Sometimes, you can’t have a cookie without some milk. Some cockatoos might feel similarly, according to a new study.
Other birds, including grackles and blackbirds, have been known to dunk their food in water before they eat it.
But this is the first time that any type of parrot has been observed doing this, the researchers report in the study, which was recently published in the peer-reviewed journal Biology Letters.
The scientists of the study determined that the cockatoos were dunking food to change its texture.
“To go through all this effort just to change the texture of your food is quite impressive,” study co-author Alice Auersperg, a cognitive biologist at the University of Veterinary Medicine Vienna, told The New York Times.
This behavior is not only human-like but also a prime example of birds’ inventive nature. The authors of the study wrote that.
Maybe bird brain isn’t much of an insult, after all.
How scientists figured out dunking was for texture
The scientists observed a group of 18 Goffin’s cockatoos over twelve days. Seven of the Goffin’s cockatoos dipped their crackers into water prior to eating.
Sometimes certain birds held the cracker in water for a few seconds while other times they’d hold it for over half a minute — long enough to make the bottom soft, the researchers reported in the study.
Imagine holding your cookie in milk for 30 seconds before taking that delicious first bite — these birds certainly exhibited some self-control.
Some birds dipped banana chips and coconut chips in milk, but this is less common.
There are a few reasons animals might dip their food in liquid, the study elaborated.

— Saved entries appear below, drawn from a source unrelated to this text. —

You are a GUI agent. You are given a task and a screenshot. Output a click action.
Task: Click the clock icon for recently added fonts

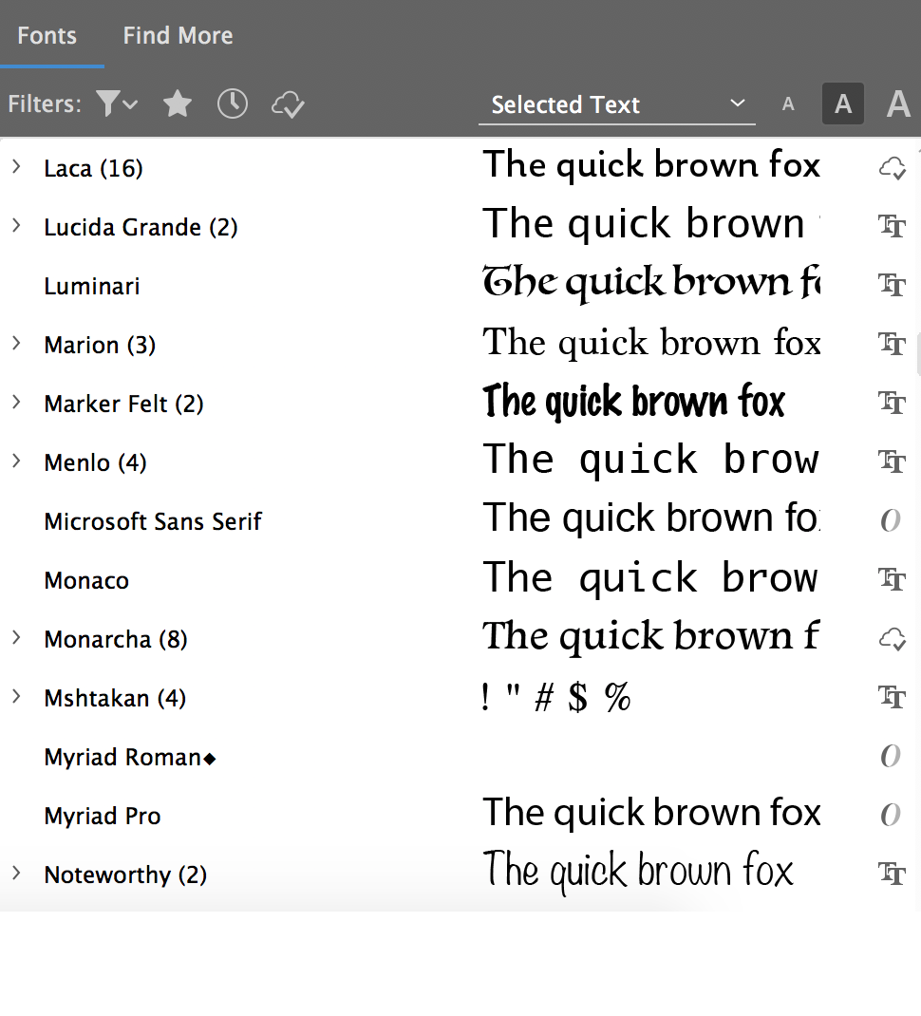232,104
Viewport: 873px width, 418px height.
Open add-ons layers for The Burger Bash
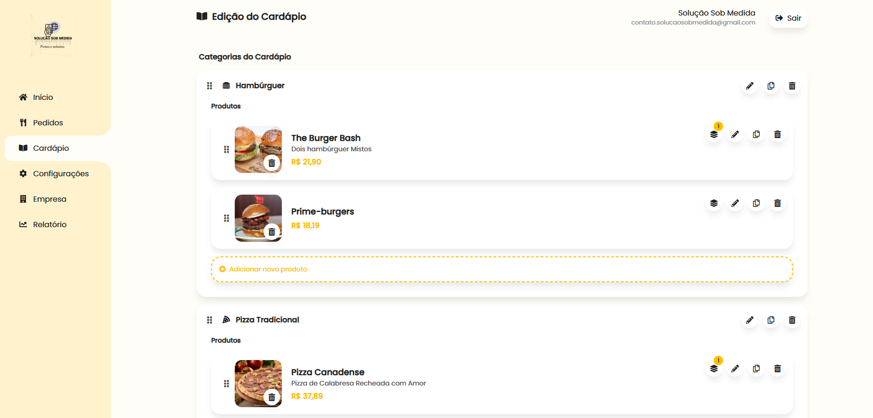click(x=714, y=135)
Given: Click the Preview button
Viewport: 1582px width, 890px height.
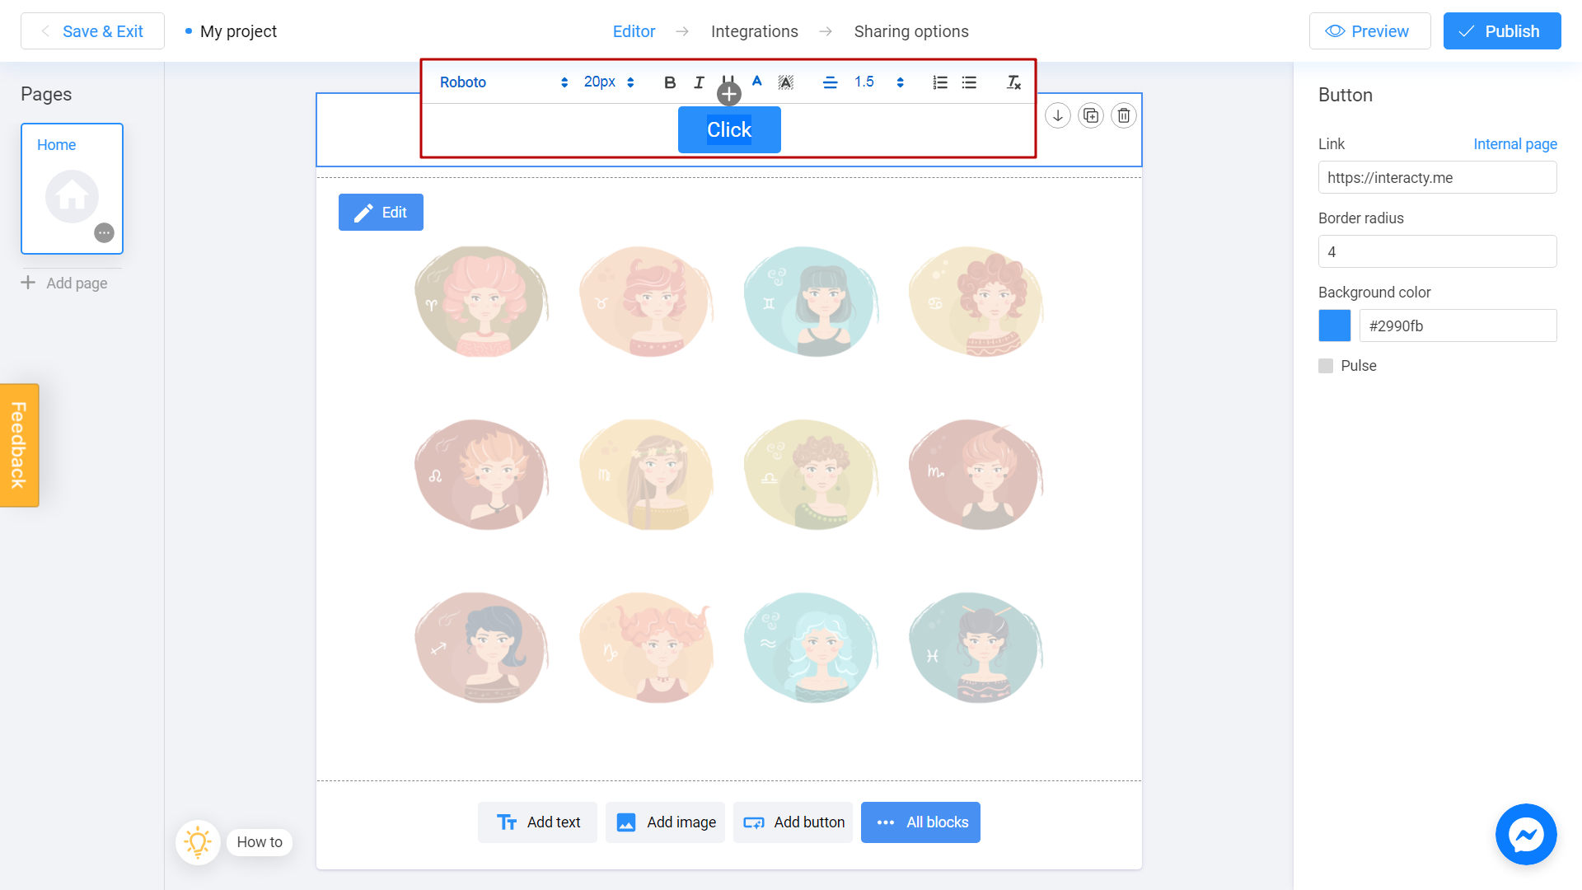Looking at the screenshot, I should tap(1368, 31).
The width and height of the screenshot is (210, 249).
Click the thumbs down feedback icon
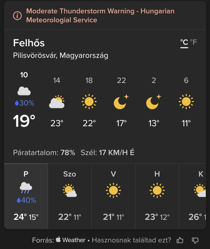tap(195, 240)

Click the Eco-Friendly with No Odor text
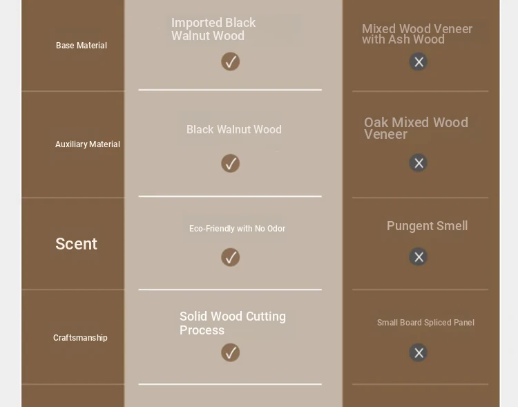[x=237, y=229]
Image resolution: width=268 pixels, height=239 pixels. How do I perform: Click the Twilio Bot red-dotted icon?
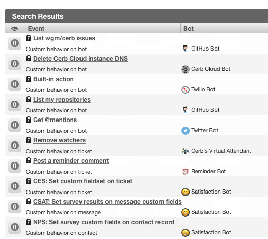[185, 90]
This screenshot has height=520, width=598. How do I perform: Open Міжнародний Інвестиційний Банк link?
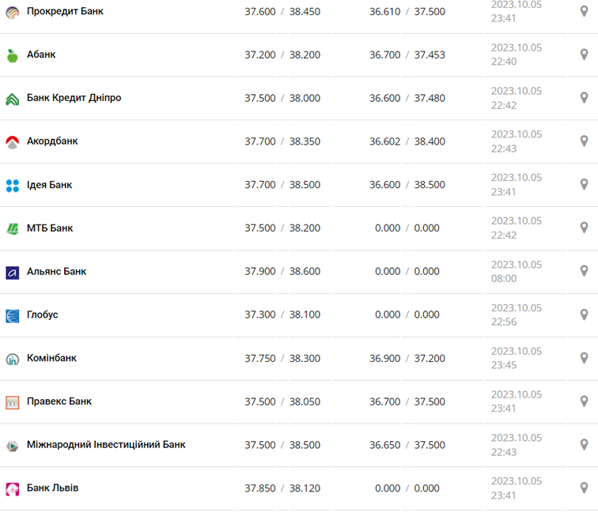106,444
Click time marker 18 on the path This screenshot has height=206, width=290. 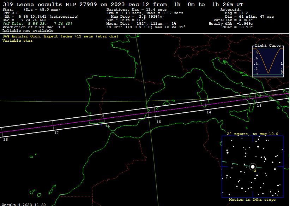(5, 140)
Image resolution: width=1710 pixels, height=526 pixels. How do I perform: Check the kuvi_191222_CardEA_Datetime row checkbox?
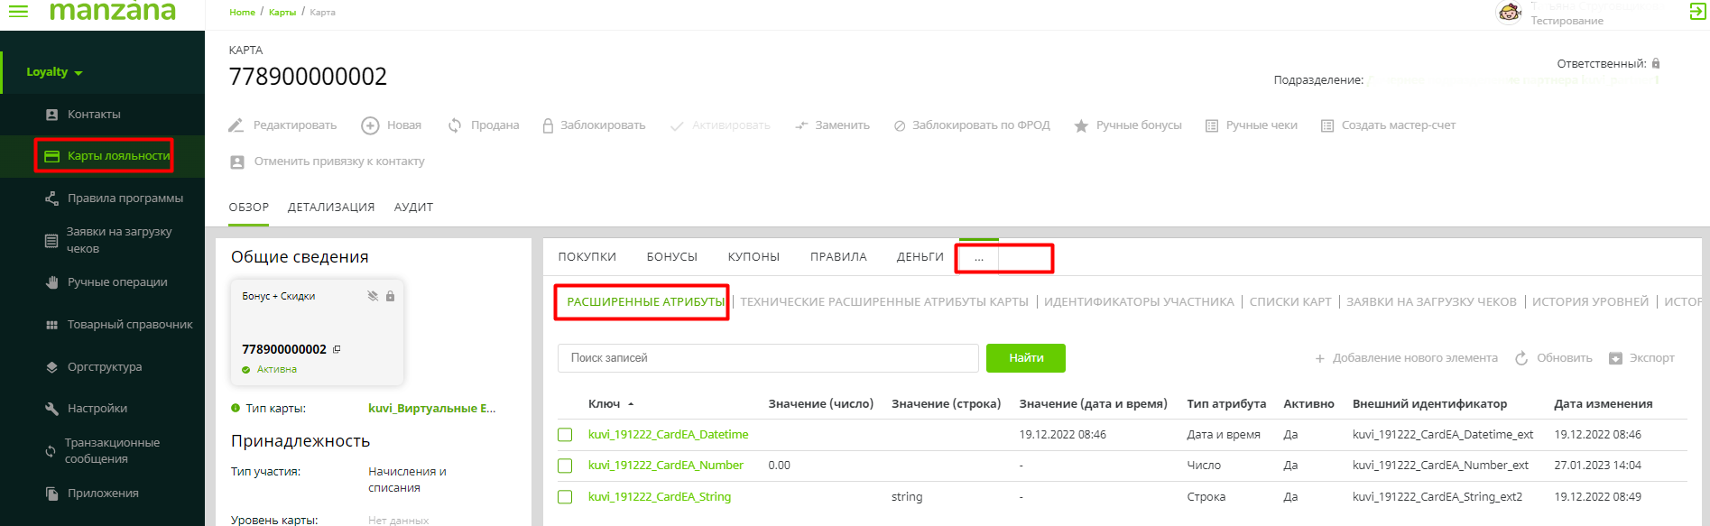pyautogui.click(x=565, y=435)
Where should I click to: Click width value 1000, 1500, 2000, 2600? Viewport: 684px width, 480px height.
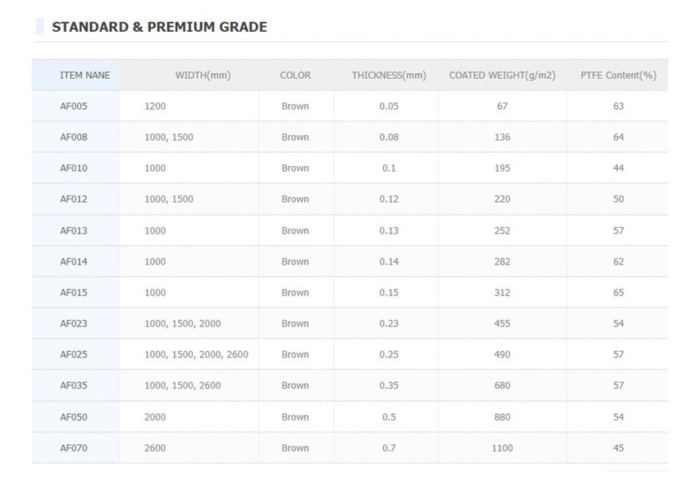pyautogui.click(x=196, y=355)
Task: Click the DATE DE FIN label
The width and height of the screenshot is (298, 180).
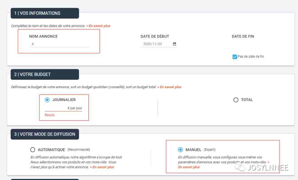Action: [243, 36]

Soaking hard food might change its texture, clean it, make it tastier, allow the bird to transport water for drinking, or be a way to drown and kill live prey.
In the case of this study, however, its authors examined each possibility and determined that the one which made the most sense, given the animals unique environment, was changing the texture of the food.
Louis Lefebvre, a biologist at McGill University who wasn’t involved in the study, told The Times that this was “a cool study.”
A peculiar preference or common behavior?
Though the dunking behavior is intriguing, more research is necessary to determine if the behavior is widespread among cockatoos or just a peculiar preference among this group.
Only about 38% of the birds observed in the study were dunkers, and the researchers reported that no one has documented dunking among wild Goffin’s cockatoos.
Moreover, the scientists aren’t sure if the dunking birds developed that behavior on their own or learned it from watching other birds do it, The Times reported.
“Future research should focus on the change and diffusion of this behavior in the group,” the researchers reported in the study.